Melamine was found in powdered dried whole eggs imported from China, Mitsui & Co. announced Thursday, marking the first time the toxic chemical has been found in Chinese egg products in Japan.
The Tokyo-based trading company said that it found 2.8 to 4.6 parts per million of melamine in the product. The Health, Labor and Welfare Ministry instructed importers of Chinese eggs to conduct thorough voluntary tests because the amount of melamine detected is above 2.5 ppm, the threshold for a voluntary recall.
No health problems have been reported, the ministry said.
According to Mitsui & Co., the powdered dried whole eggs were produced by Dalian Hanovo Foods Co. in Dalian, Liaoning Province. The trading company imported about 20 tons of the product on Sept. 1 and later sold the entire amount to Q.P. Egg Corp, a subsidiary of the major food company Q.P. Corp.
About 400 kilograms of the product were then sold to a bakery, and has likely already been used to make sweet buns.
Mitsui & Co. said it was informed by the Chinese company on Oct. 6 that melamine had been detected in feed for its chickens.

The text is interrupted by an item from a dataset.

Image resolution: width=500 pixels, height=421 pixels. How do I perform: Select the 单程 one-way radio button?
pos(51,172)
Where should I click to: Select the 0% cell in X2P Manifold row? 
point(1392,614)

The trading company then found melamine in all the three samples from eggs powder it imported from the company.
Q.P. Egg tested four types of sweet bun products at the bakery, but the toxic substance was not detected in them.

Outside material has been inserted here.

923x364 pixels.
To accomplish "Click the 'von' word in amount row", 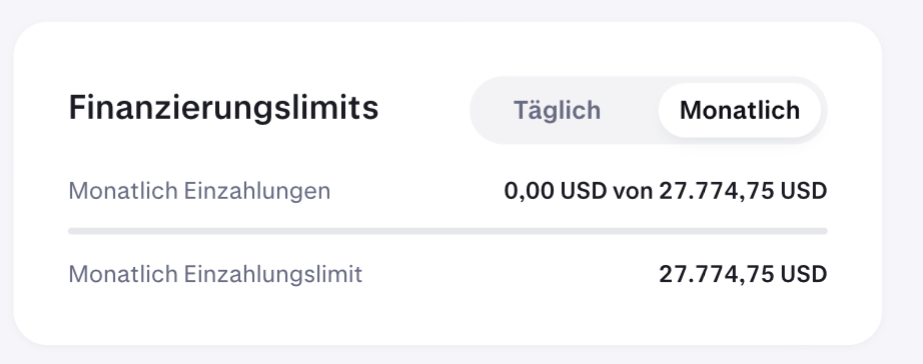I will [633, 192].
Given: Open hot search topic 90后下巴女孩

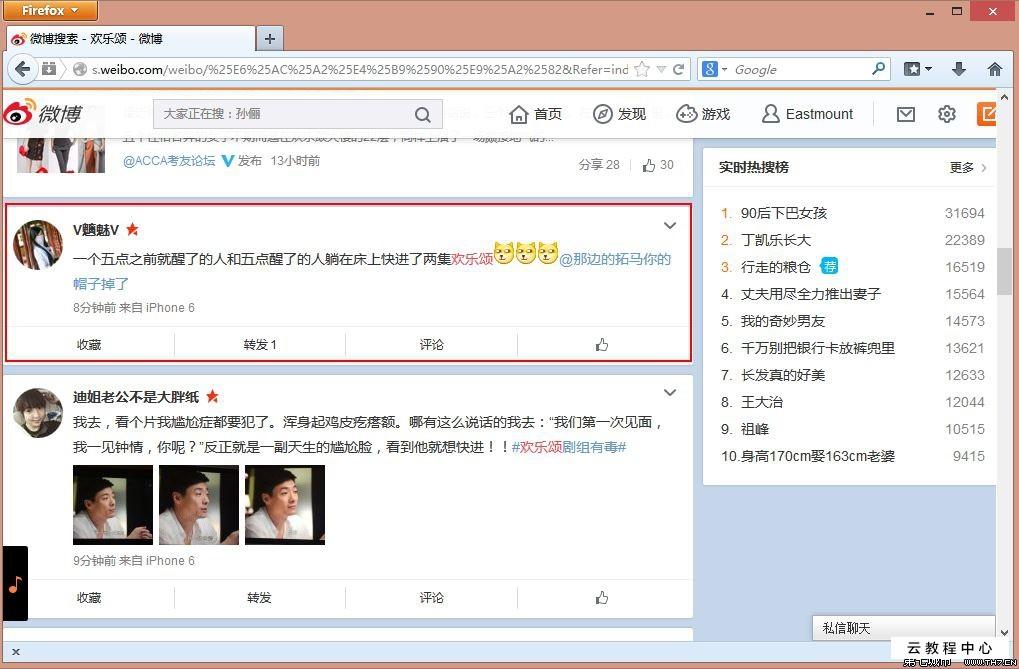Looking at the screenshot, I should click(x=783, y=213).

Dalian Hanovo Foods is one of the largest makers of egg products in China and has a farm with about 3 million chickens and production facilities in the city.
"We're aware of melamine problems, but didn't think about [possible contamination in] feed for chickens," a Mitsui & Co. representative said. "Our risk judgment was insufficient."
Dried whole eggs, which are made from powdered dried yolks and egg whites, are used in making bread and noodles. They also are used to flavor and color confectionary. The product can be stored longer than raw eggs. Almost all powdered egg distributed in the Japanese market is imported. In fiscal 2007, 3,368 tons were imported to Japan--2,303 tons from the United States, the largest supplier, and 265 tons from China, the third-largest.
Thursday's announcement of the detection of the toxic substance in the powdered eggs stunned the importer, foodmakers and consumers, only two days after extremely high contaminations of pesticide were found in a packet of Chinese frozen green beans.
Mitsui & Co. and Q.P. Egg said they "trusted" the maker, while one consumer was shocked at spreading of melamine contamination in foods, saying, "Even eggs, which we eat everyday [have been contaminated]."
"We believed that safety has been assured, but this assumption was lenient," Kenji Kawasaki, chief of Mitsui & Co.'s food and retail risk management section, said at a press conference held in Tokyo on Thursday evening. "We're sorry."